Nebraska's season began rather weakly as the Cornhuskers managed to scrape up to a 1–1–2 record to date. Unsurprisingly, things looked grim for the home team as the undefeated Notre Dame team returned to Lincoln with a 6–0 record, having prevented all opponents from scoring more than a single touchdown in each game. The Four Horsemen of Notre Dame were looking to exact revenge for the defeat handed them by Nebraska the previous year. The game opened with Notre Dame shocked at their struggle to gain the upper hand. Nebraska scored once, and then again, going up 14–0 by halftime, stunning the crowd entirely – both those rooting for Notre Dame and for Nebraska. Knute Rockne finally managed to coach his team to a single fourth-quarter touchdown, but the day belonged to the Cornhuskers. For the second consecutive time, Nebraska handed the Four Horsemen a loss, which was also only the second time they had lost to any team.

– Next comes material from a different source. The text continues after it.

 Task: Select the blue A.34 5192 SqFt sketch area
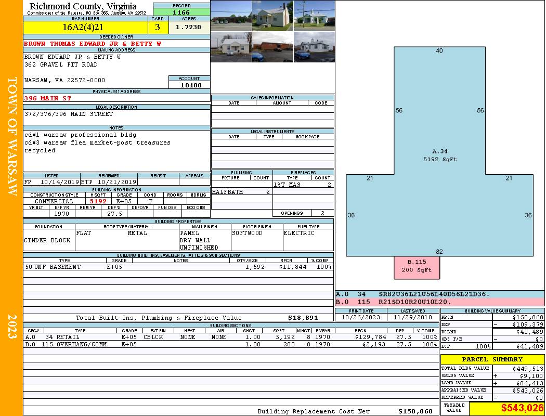(439, 156)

Notre Dame went on to win the next three games, finishing their season with just the one loss in Lincoln, again not allowing any of those other opponents more than 7 points per game. The Nebraska win caught them up with the Fighting Irish, to 4–4–1 all time.

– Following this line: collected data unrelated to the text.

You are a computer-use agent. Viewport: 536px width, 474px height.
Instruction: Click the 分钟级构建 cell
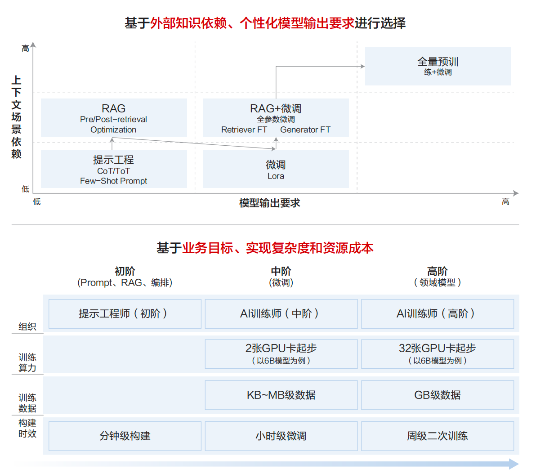125,436
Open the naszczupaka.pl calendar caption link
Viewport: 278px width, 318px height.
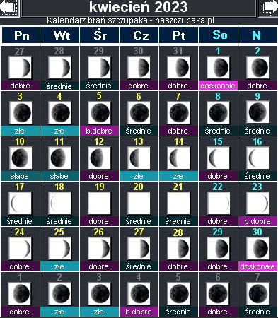[130, 20]
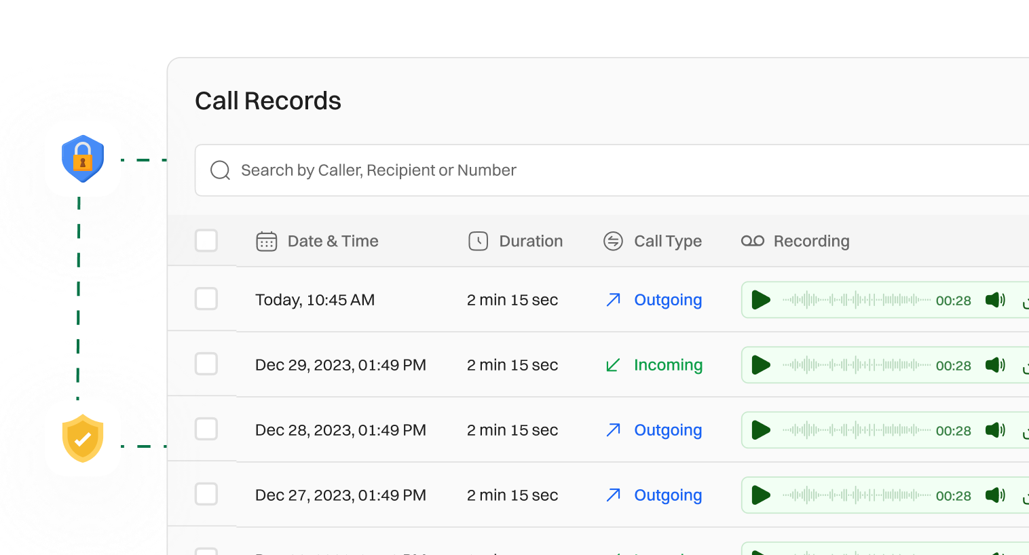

| Team | 1 | 2 | 3 | 4 | Total |
|---|---|---|---|---|---|
| Notre Dame | 0 | 0 | 0 | 7 | 7 |
| • Nebraska | 7 | 7 | 0 | 0 | 14 |

===Iowa State===

Nebraska ran right out to a 26–0 lead, never seriously being challenged by Iowa State for most of the game despite a hard-fought and physical battle on the field. In the fourth quarter, however, injuries and substitutions disrupted the rhythm of the Cornhuskers, which allowed Iowa State to come to life and put in a late 14 points. Iowa State's record against Nebraska fell to 4–15–1.

| Team | 1 | 2 | Total |
|---|---|---|---|
| • Nebraska |  |  | 26 |
| Iowa State |  |  | 14 |

===Syracuse===

Nebraska had some players still out from injury, while many who stayed in were slowed by various problems still carried since the Iowa State game. In another battle against a strong eastern team, both squads fought to a standstill for most of the game. Near the end, however, as in the previous week, the Cornhuskers began to bend and then finally allowed Syracuse a single touchdown, which was enough for to Syracuse to be the first visiting team to win in Nebraska's new stadium. Nebraska's frustration against the Orangemen was extended as they fell to 1–3 against Syracuse all time.

| Team | 1 | 2 | Total |
|---|---|---|---|
| • Syracuse |  |  | 7 |
| Nebraska |  |  | 0 |

===Kansas State===

Nebraska found success in the final game of the season by controlling the time of the possession, with a punishing ground game that prevented Kansas State from opportunities to touch the ball. Although the final score implied a convincing win, the Kansas State squad threatened to score throughout the entire game when they were able to get the ball, and the outcome was not decided until late in the day. The Nebraska win extended the futility of the Kansas State squad in the series, as they remained winless in all eight games played to date.

| Team | 1 | 2 | Total |
|---|---|---|---|
| Kansas State |  |  | 12 |
| • Nebraska |  |  | 34 |

==After the season==
After two very successful seasons, coach Dawson's third year experienced a setback in the program's record, but still came away with several successes. Although Nebraska tied two conference games, they were also unbeaten in conference play and had one less tie game than Kansas, which handed Dawson his third consecutive league title. Bigger than that was the defeat of Notre Dame in Lincoln. Notre Dame was now undefeated for two consecutive seasons – except for the two losses handed down to them by the Cornhuskers. Coach Dawson's career record suffered from the relatively weak showing on the year, falling to 18–4–2 (.792) as the program's overall record slipped to 192–64–17 (.734). Nebraska's conference record also fell slightly, despite taking home the title again, to 35–3–4 (.881).